If the moderates have taken more than 40 of the 290 seats in the Iranian assembly, they will have done well, when it is remembered that they made up most of the almost 2,000 candidates disqualified from the election. But if we put aside a view of the election as a trial of strength between moderates and conservatives and observe it as a power struggle within the conservative camp, it all looks far more interesting.
From one side of the stage, we have the apocalyptic ultras, chanting in favour of Iran's President, Mahmoud Ahmadinejad. From the other, enter the so-called pragmatic conservatives who feel the president has gone too far in confronting the West over nuclear power.
Note, then, the landslide victory in the holy city of Qom of Ari Larijani, Iran's former top nuclear negotiator. A pragmatist standard-bearer, Larijani is also seen as a potential challenger to Ahmadinejad in next year's presidential elections, which in some ways will be more important than the parliamentary vote, given parliament's circumscribed role.
Some Iran watchers see the vote in a clerical stronghold like Qom as a sign that the powerful clergy have lost confidence in Ahmadinejad and may rally behind Larijani, if he stands in 2008. Those of us in the West who support jaw-jaw rather than war-war with Iran can only trust that a new president in Iran – not to mention a new president in the White House – might offer a way out of the current depressing logjam.
Of course, we must not harbour the illusion that even if the so-called pragmatists outflank Ahmadinejad, this will mean more than a change of style. Larijani himself has insisted that his differences with the president are largely down to presentation. The pragmatic conservatives have no real ideological differences with Ahmadinejad, therefore. Much of their dislike of him boils down to distrust of his economic policies. Throwing cash at the poor in a populist fashion may have made the president a hero in working-class south Tehran. But it's clear the spending spree has triggered an inflationary surge – running at 20 per cent – that is hitting the poor hardest. These trends worry many Iranians. But it would be mistaken to assume such critics of the president have reformist axes to grind when the source of their hostility is entirely different.

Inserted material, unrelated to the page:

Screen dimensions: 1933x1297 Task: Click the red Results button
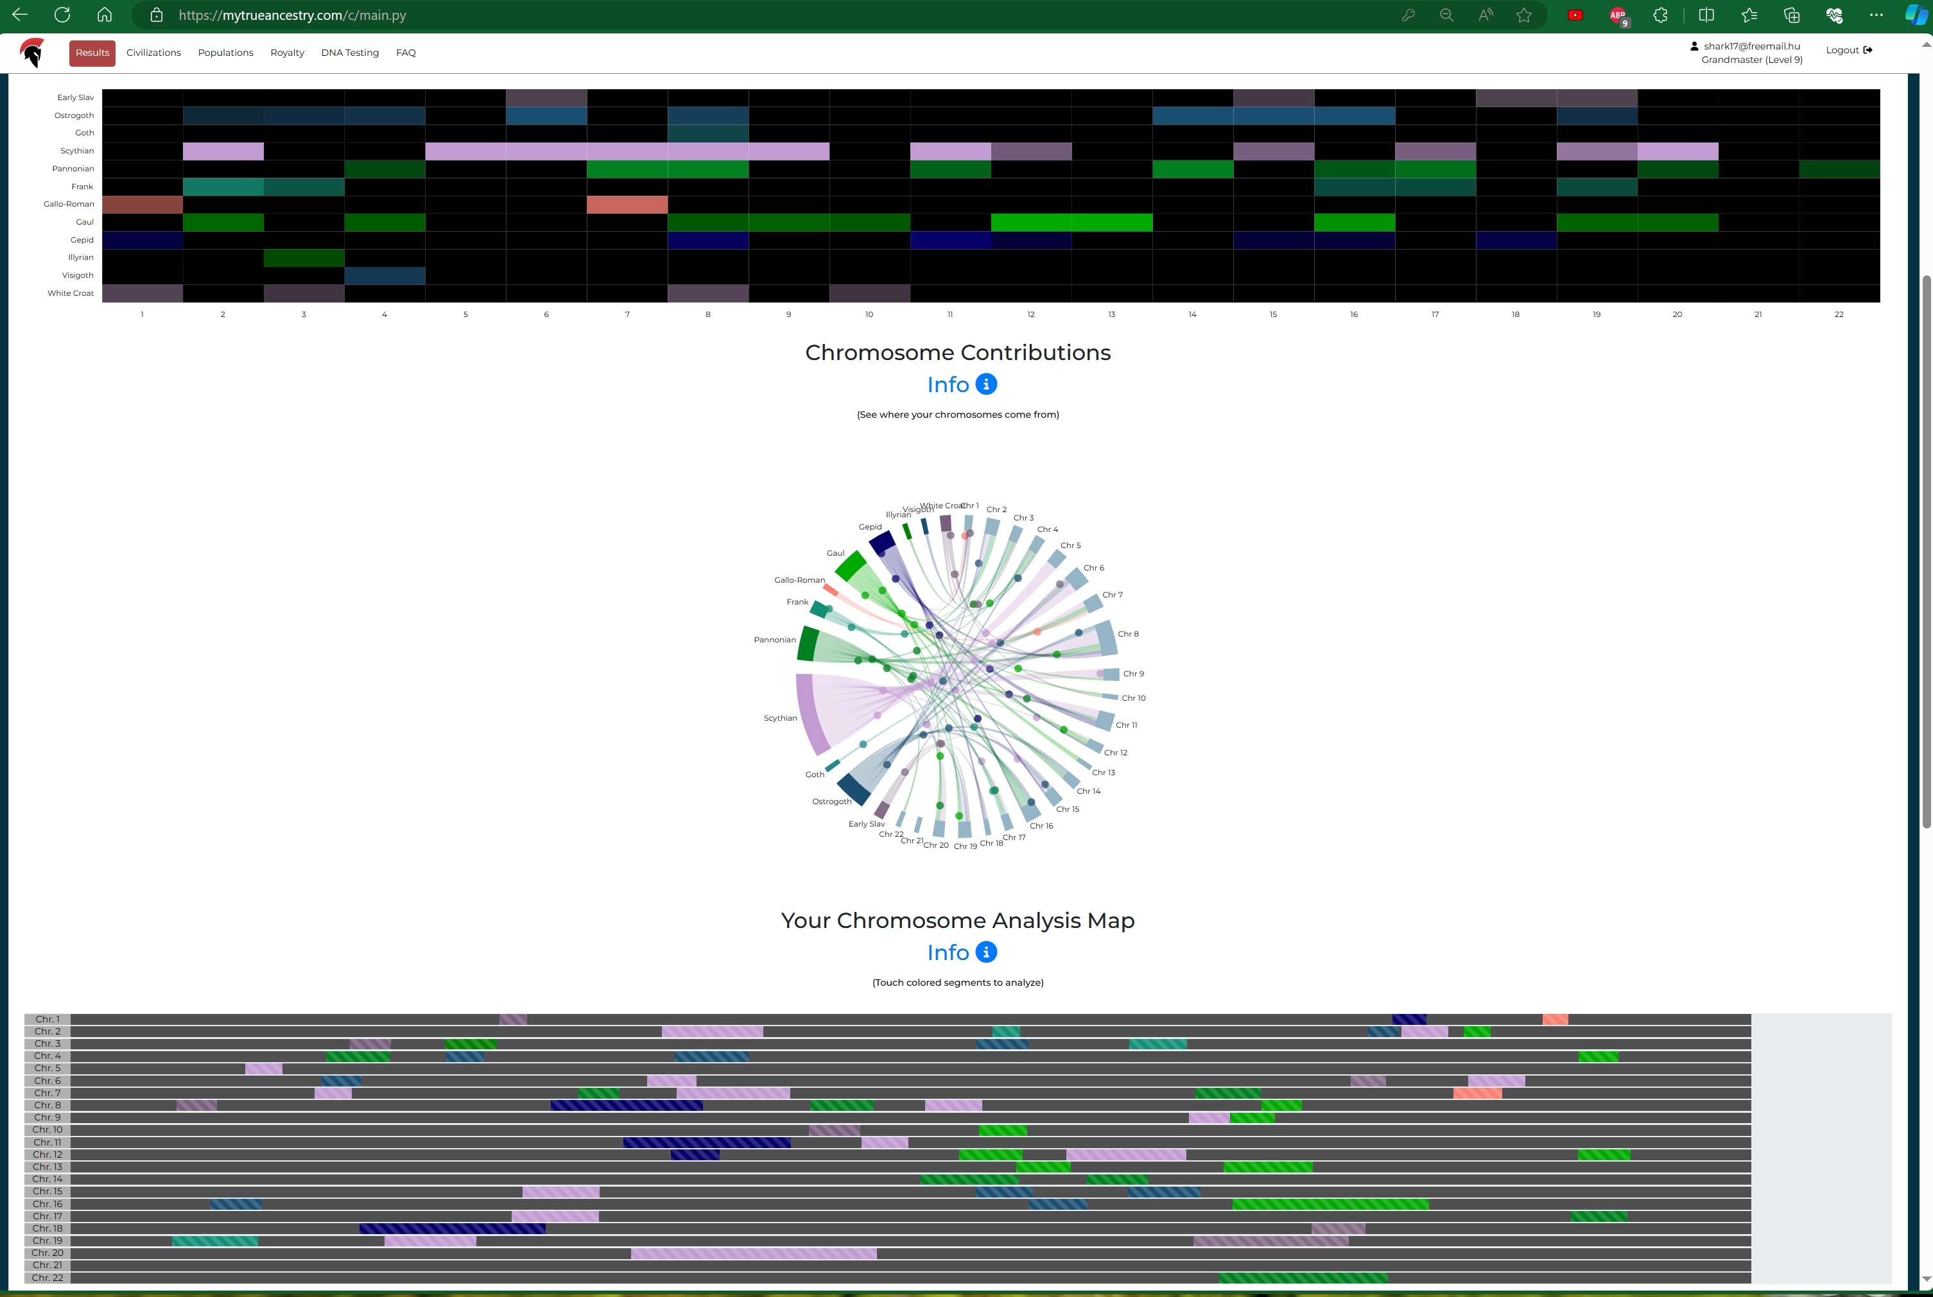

At the same time, we must not dismiss hints of change in Iran's political landscape as irrelevant. Five years after the start of the Iraq war, Iran's status as a regional behemoth is more than obvious. It is a direct, though inadvertent, consequence of the war that the United States led and which Britain so enthusiastically – and foolishly – backed. We must live with the realities of this new balance of power, at the same time as doing our best to dissuade an overambitious Iran and and an aggressive US from military confrontation. To escape that dismal outcome, we need a new constellation of forces: Iran minus Ahmadinejad and Washington minus George Bush – although John McCain's gung-ho approach to Iran does not offer much consolation. But there remains hope that the plates may shift and space open up. Europe might even be able to revive its old policy of constructive engagement with Tehran. Not the rosiest scenario, but the best we can expect in the circumstances.